Israel recalled its top diplomat from Poland on Saturday after the Polish president signed a law that restricts the ability of Jews to recover property seized by Nazi German occupiers and retained by post-war communist rulers.
The law, which was passed by parliament on Wednesday, is an amendment to Poland's administrative law, which will prevent property ownership and other administrative decisions from being declared void after 30 years.
Prime Minister Naftali Bennett called it "a shameful decision and disgraceful contempt for the memory of the Holocaust" and said "Poland has chosen to continue harming those who have lost everything."
Foreign Minister Yair Lapid said he had instructed Israel's top diplomat in Warsaw, the charges d'affaires, to return home immediately for an indefinite period. He said the new Israeli ambassador to Poland, who was scheduled to leave for Warsaw, will remain in Israel.
"Poland today approved - not for the first time - an immoral, antisemitic law," Lapid said.
The Israel Foreign Ministry also said it was recommending that the Polish ambassador, who is on vacation, not return to Israel.
The legislation has angered Israel and the United States. U.S. Secretary of State Antony Blinken called on President Andrzej Duda this week to veto it, arguing that it would severely restrict the "process for Holocaust survivors and their families, as well as other Jewish and non-Jewish property owners, to obtain restitution for property wrongfully confiscated during Poland's communist era."
But Duda said he strongly objected to anyone suggesting that the law was directed specifically against Jews who survived the Holocaust, which was carried out by Nazi Germany in occupied Poland and elsewhere.
"I made a decision today on the act, which in recent months was the subject of a lively and loud debate at home and abroad," Andrzej Duda said in a statement published on Saturday. "After an in-depth analysis, I have decided to sign the amendment."
Up to now Jewish expatriots or their descendats could make a claim that a property was seized against the law and demand its return, but Polish officials argued this was causing uncertainty over property ownership.
In 2015 therefore Poland's Constitutional Tribunal ruled there should be specific deadlines after which administrative decisions over property titles could no longer be challenged.
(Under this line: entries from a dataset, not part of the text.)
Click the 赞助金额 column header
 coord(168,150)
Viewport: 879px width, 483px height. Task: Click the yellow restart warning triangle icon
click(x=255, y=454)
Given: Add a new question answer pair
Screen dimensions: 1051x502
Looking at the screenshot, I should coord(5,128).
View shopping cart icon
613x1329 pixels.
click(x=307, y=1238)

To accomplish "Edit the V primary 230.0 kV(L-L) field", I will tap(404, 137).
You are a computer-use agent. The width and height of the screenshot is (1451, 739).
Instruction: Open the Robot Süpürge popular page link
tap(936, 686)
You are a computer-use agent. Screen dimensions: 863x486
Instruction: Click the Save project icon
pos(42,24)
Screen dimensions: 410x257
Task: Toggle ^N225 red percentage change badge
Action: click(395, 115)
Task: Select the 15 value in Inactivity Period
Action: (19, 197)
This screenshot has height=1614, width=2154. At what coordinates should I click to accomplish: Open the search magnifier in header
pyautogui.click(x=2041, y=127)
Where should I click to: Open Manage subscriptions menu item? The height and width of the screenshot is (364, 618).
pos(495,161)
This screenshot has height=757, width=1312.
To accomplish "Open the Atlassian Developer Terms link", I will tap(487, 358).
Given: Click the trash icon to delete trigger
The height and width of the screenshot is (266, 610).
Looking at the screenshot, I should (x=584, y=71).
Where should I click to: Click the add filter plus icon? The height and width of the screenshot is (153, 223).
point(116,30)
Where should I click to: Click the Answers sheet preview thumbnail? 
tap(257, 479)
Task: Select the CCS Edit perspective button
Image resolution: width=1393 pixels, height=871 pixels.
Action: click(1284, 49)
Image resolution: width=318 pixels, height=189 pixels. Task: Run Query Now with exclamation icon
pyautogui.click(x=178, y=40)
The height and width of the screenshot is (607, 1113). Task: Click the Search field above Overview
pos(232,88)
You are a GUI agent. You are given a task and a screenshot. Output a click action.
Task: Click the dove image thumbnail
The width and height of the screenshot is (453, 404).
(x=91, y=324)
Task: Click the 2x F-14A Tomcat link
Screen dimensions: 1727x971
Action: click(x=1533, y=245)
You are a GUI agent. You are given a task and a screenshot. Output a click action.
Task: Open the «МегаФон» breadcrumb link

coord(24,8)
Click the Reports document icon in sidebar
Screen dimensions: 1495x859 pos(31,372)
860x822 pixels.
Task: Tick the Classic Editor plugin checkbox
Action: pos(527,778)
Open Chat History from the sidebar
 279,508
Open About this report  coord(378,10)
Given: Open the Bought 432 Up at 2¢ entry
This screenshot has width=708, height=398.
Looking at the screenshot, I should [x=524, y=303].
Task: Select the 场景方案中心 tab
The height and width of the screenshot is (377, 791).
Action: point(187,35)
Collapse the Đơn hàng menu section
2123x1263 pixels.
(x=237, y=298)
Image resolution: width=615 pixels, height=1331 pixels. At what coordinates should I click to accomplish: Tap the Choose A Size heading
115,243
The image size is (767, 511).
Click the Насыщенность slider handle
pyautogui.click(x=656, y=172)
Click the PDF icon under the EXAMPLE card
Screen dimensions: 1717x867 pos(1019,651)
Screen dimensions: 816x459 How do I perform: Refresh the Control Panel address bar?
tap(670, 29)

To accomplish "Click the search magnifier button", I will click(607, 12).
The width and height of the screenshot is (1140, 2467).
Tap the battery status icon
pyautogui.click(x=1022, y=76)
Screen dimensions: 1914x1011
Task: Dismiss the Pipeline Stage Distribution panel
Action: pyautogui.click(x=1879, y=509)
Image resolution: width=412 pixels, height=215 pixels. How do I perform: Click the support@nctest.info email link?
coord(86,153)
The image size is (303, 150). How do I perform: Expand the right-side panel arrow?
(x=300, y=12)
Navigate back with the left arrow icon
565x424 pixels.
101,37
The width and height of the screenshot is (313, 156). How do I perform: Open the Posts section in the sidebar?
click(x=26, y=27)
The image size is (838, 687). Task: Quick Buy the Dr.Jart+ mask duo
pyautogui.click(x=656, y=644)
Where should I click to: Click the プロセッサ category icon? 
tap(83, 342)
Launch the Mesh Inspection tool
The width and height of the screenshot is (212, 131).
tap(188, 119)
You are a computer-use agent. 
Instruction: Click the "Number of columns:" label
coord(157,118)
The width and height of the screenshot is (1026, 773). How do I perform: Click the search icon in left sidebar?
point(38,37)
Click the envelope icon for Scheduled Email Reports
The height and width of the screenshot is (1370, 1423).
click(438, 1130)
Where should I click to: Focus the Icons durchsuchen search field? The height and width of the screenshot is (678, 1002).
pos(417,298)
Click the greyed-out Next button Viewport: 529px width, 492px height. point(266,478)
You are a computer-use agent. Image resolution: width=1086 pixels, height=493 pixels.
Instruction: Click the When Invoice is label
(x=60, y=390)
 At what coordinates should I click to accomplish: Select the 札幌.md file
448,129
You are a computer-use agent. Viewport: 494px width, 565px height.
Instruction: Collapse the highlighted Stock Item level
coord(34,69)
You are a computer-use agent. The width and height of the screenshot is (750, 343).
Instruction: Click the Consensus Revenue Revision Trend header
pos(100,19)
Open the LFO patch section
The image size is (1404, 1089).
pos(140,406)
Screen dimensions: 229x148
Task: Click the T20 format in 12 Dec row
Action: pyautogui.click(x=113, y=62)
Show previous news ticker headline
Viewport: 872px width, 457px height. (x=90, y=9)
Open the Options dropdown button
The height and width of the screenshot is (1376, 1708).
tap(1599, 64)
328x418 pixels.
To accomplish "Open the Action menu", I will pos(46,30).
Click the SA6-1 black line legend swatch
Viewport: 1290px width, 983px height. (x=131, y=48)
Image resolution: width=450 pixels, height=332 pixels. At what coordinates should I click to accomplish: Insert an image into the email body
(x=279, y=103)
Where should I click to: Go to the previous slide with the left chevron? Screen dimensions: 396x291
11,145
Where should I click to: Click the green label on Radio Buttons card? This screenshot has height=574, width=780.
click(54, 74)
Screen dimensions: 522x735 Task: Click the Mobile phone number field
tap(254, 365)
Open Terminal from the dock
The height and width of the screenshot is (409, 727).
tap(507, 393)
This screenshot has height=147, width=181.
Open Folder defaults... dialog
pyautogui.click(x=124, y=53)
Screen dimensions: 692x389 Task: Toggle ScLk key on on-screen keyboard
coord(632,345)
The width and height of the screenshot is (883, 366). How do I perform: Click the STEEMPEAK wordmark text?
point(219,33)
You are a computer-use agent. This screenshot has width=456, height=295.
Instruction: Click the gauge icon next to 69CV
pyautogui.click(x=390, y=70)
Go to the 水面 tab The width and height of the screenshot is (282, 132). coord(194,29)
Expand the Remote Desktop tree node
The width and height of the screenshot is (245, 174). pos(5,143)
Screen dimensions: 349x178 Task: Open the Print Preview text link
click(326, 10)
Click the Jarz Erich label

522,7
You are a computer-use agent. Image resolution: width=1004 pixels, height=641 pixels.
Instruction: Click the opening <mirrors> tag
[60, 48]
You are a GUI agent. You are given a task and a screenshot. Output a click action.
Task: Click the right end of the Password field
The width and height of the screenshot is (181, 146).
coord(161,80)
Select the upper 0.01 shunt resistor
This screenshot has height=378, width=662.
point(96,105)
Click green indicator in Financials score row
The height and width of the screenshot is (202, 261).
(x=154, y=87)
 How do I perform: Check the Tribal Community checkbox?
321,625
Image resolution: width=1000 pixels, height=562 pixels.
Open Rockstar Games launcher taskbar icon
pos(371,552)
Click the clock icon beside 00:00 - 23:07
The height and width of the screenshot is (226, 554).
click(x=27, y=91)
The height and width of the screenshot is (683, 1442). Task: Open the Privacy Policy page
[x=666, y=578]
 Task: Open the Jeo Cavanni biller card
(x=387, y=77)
Changes to the law were adopted by the Polish parliament earlier this week.
The bill sets a 30-year limit for restitution claims.
The issue of Jewish property rights in Poland is further complicated because unlike other EU states it has not created a fund to give compensation to people whose property was seized.
Washington is one of Warsaw's most important allies, but relations between the two countries have been strained by the property issue, as well as other issues such as plans to introduce changes that the opposition says aim to silence a U.S.-owned news channel critical of the government.
Before World War Two Poland had been home to one of the world's biggest Jewish communities, but it was almost entirely wiped out by the Nazis and Jewish former property owners and their descendants have been campaigning for compensation.
The legislation was widely supported across the political spectrum in Poland.